In respiration the energy is released not as heat, but in the form of chemical energy in a compound called ATP (adenosine triphosphate). ATP is built up from ADP and phosphate. So all respiration really does is convert chemical energy stored in glucose into chemical energy stored in ATP.
ATP is a nucleotide, but it also has this other function as an energy storage molecule. So ATP is actually a bigger molecule than glucose, but it is very soluble and the energy it contains can be released very quickly and easily. ATP stores a much smaller amount of energy than glucose. These small packets of easily-released energy are more useful to cells without wasting a lot of energy.

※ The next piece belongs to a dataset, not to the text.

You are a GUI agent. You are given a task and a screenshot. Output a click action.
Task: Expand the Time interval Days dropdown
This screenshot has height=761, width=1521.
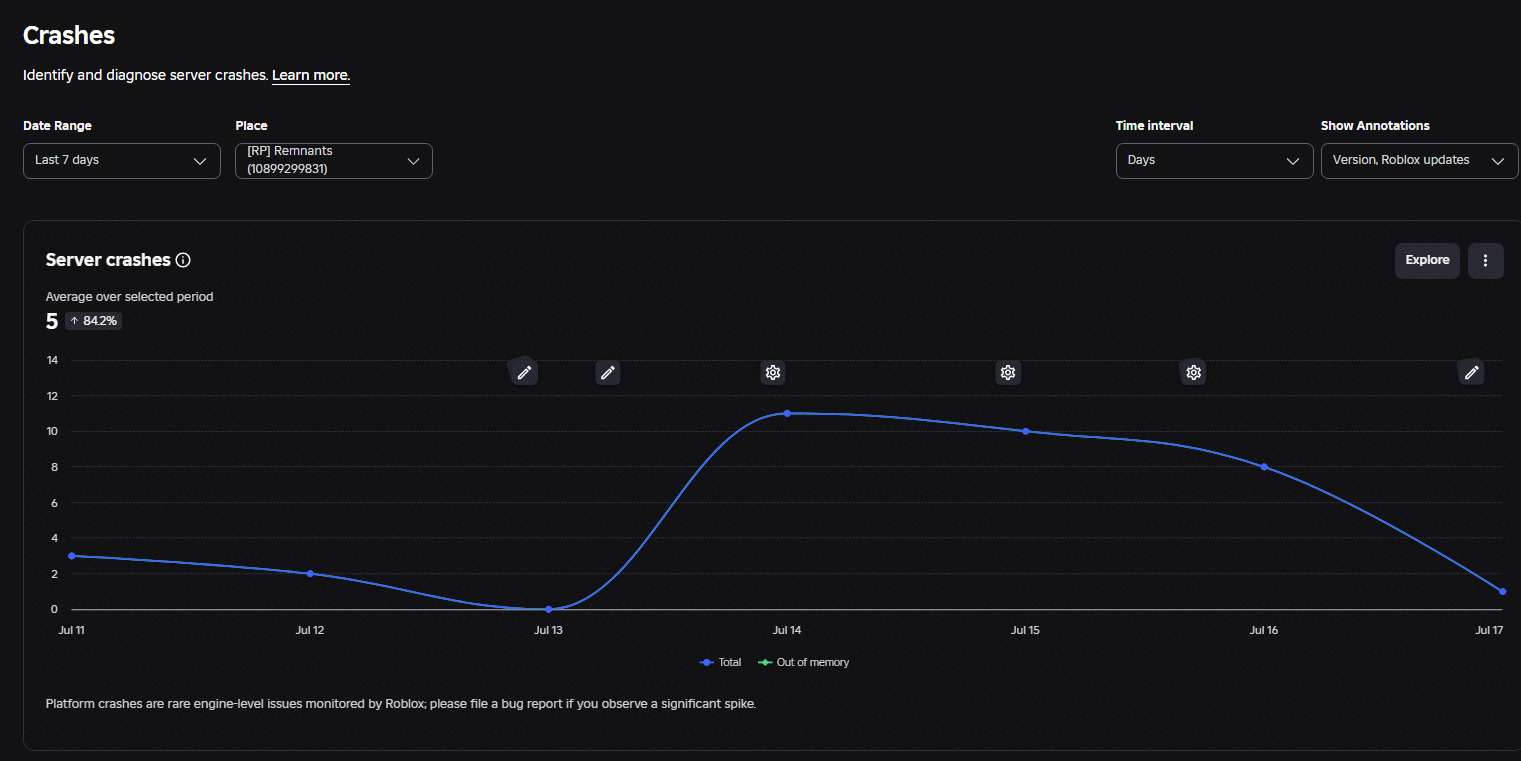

Much of respiration takes place in the mitochondria. Mitochondria have a double membrane: the outer membrane contains many protein channels called porins, which let small molecules through. While the inner membrane is more normal and is selectively permeable to solutes. The inner membrane is folded into cristae, giving a larger surface area.
There are also enzyme complexes that synthesise ATP. The space inside the inner membrane is called the matrix, and is where the Krebs cycle takes place. The matrix also contains DNA, tRNA and ribosomes, and some genes are replicated here.
Details of Respiration
1. Glucose enters cells from the tissue fluid by facilitated diffusion via a carrier. This carrier can be controlled by hormones such as insulin, so that the uptake of glucose can be regulated.
2. The first step is the phosphorylation of glucose to form glucose phosphate, using phosphate from ATP.
3. Glucose is phosphorylated again (using another ATP) and split into two triose phosphate (3 carbon) sugars.
4. The triose sugar is changed to form pyruvate, a 3-carbon compound. In these steps some energy is released to form ATP (the only ATP formed in glycolysis), and a hydrogen atom is also released. This hydrogen atom is important as it stores energy, which is later used by the respiratory chain to make more ATP. The hydrogen atom is taken up and carried to the respiratory chain by the coenzyme NAD, which becomes reduced in the process.
Pyruvate marks the end of glycolysis, the first stage of respiration.
5. In the absence of oxygen pyruvate is converted into lactate or ethanol in anaerobic respiration.